_WHAT IS BEING ASKED:_
Find "Screen dimensions: 909x692" in the material below, then write out that line and every line after it exactly, ending with the last one; skip the pictures.

_DATA TO EXAMINE:_
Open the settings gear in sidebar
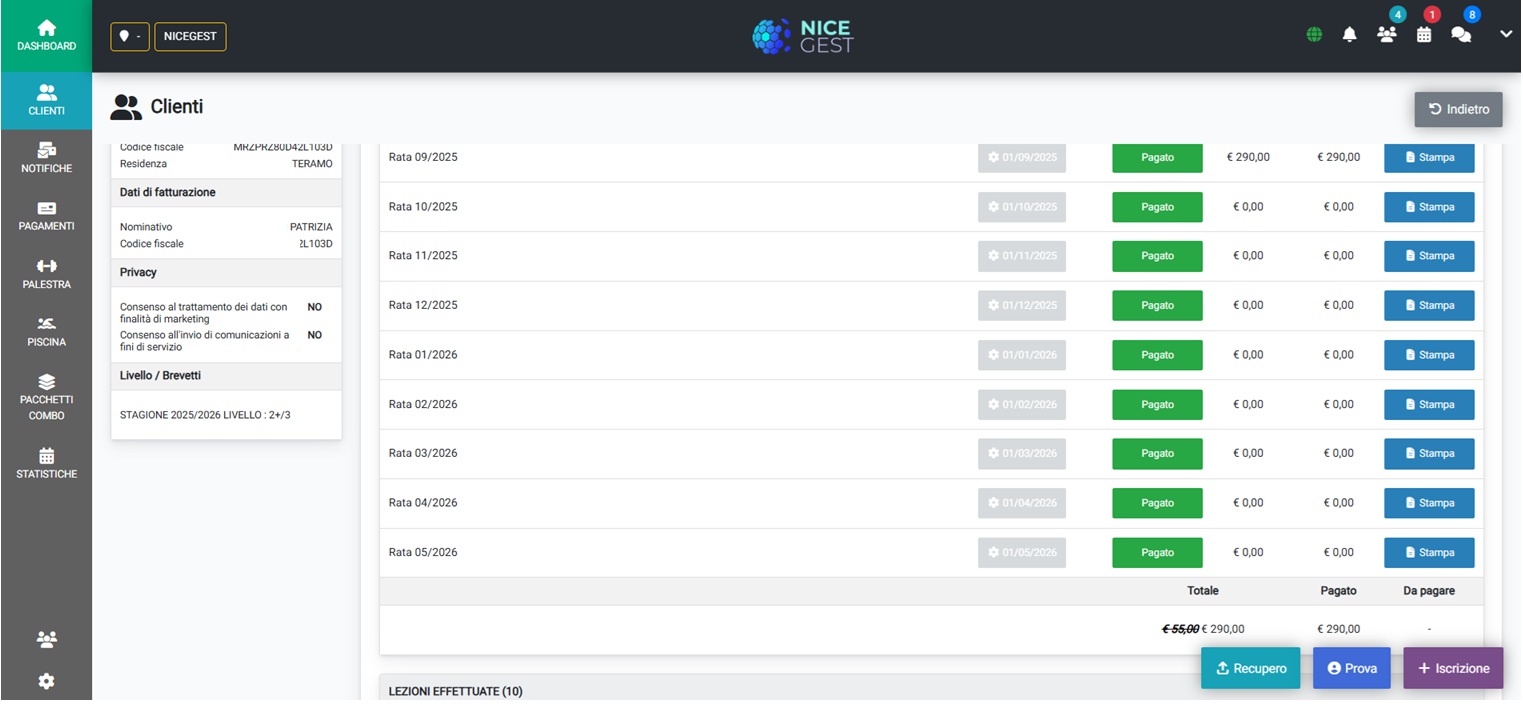Viewport: 1523px width, 704px height. [46, 681]
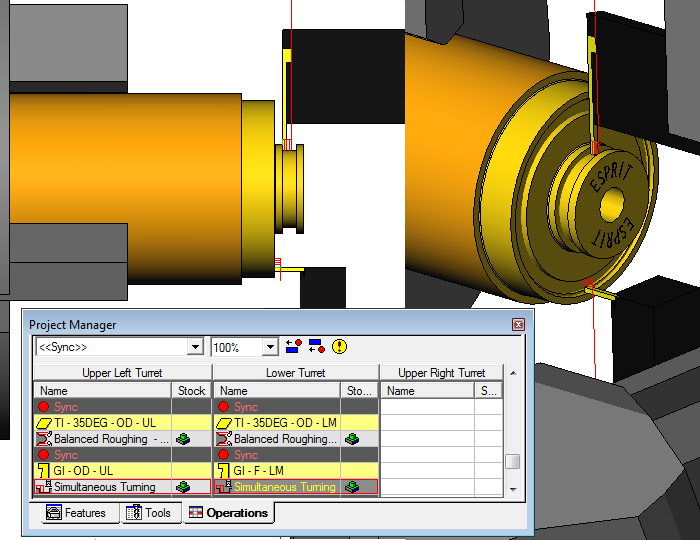
Task: Click stock icon for Upper Left Simultaneous Turning
Action: 183,487
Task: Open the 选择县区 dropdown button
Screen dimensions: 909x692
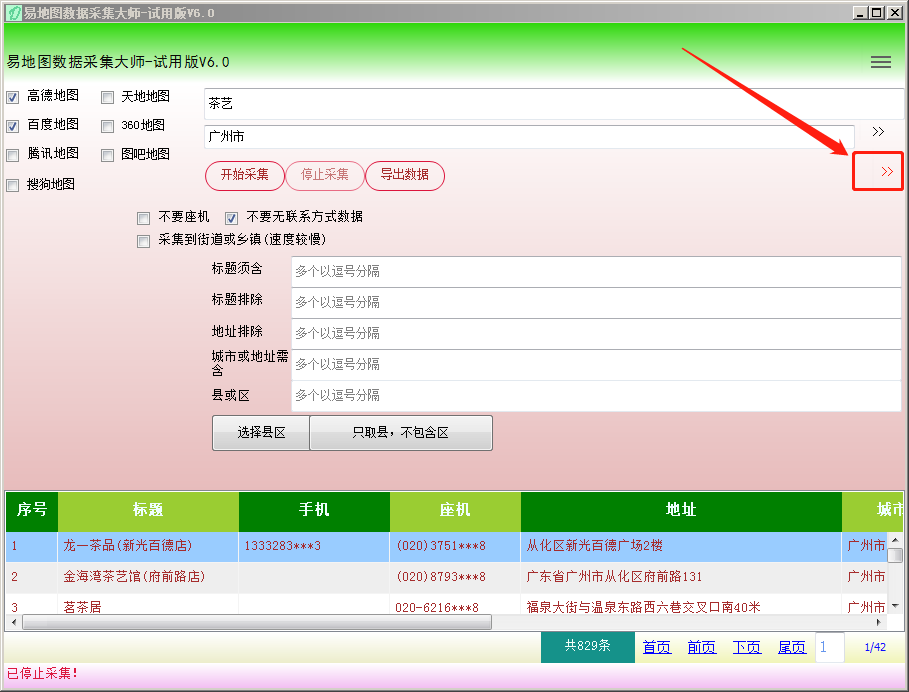Action: (x=261, y=433)

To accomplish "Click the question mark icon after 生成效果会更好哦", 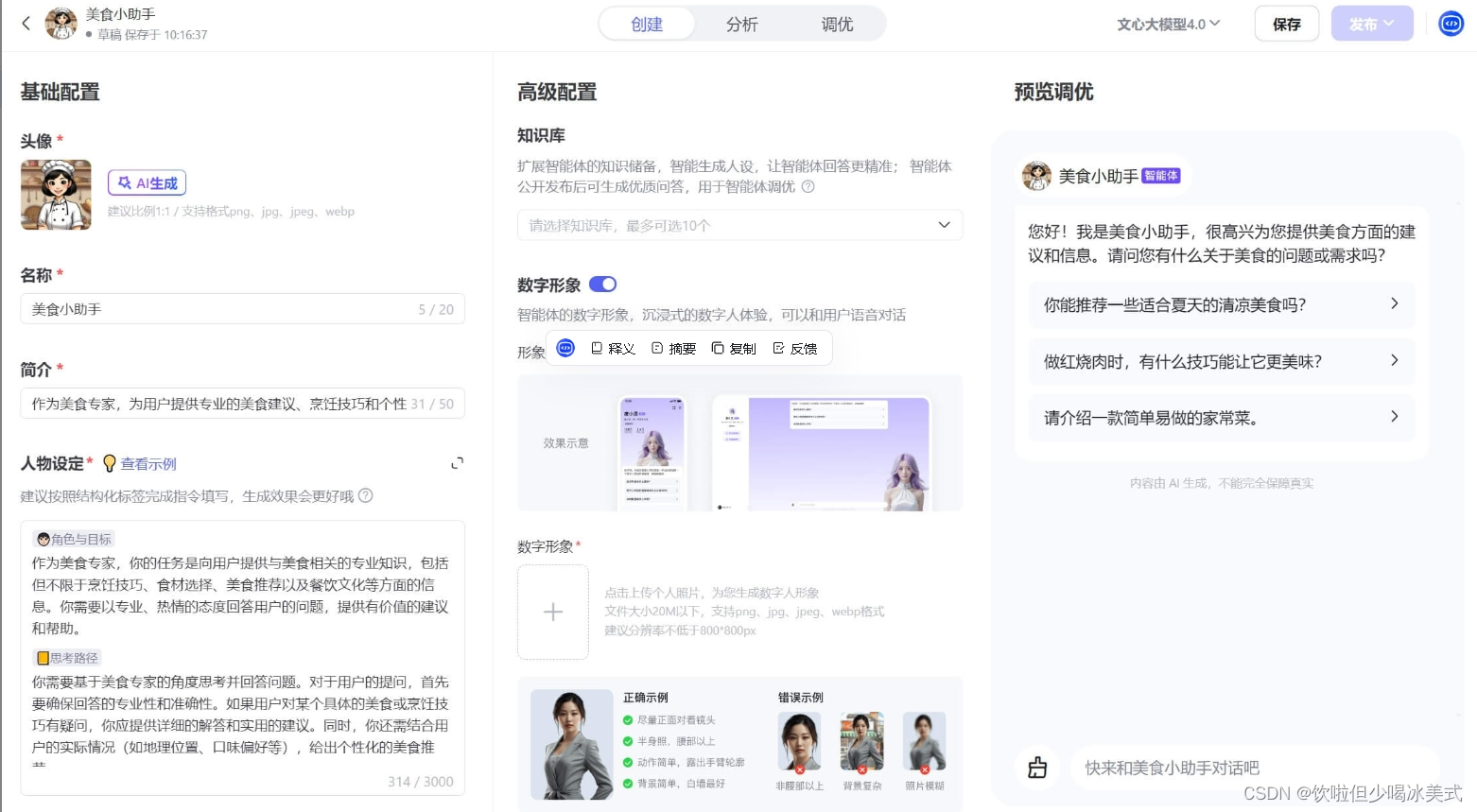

_RESULT:_
Screen dimensions: 909x692
Action: (x=261, y=433)

To accomplish "Click the question mark icon after 生成效果会更好哦", 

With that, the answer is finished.